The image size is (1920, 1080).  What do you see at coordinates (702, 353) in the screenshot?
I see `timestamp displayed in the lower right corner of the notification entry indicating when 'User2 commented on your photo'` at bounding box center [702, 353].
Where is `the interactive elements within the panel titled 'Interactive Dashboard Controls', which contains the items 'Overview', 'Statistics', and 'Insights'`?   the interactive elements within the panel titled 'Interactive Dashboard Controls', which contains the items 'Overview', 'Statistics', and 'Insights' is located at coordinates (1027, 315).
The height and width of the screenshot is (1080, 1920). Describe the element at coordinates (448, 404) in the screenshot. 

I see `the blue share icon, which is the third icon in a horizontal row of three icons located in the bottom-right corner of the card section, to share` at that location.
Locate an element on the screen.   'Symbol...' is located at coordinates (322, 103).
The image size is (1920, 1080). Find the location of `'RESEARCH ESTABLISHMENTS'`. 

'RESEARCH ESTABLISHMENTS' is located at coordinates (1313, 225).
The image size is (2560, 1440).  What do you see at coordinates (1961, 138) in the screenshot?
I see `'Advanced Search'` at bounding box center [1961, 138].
______________________________
Collect every line of the records above that contains the word "location" and copy each one out in full.

I see `the blue share icon, which is the third icon in a horizontal row of three icons located in the bottom-right corner of the card section, to share` at that location.
The image size is (1920, 1080). Find the location of `'RESEARCH ESTABLISHMENTS'`. 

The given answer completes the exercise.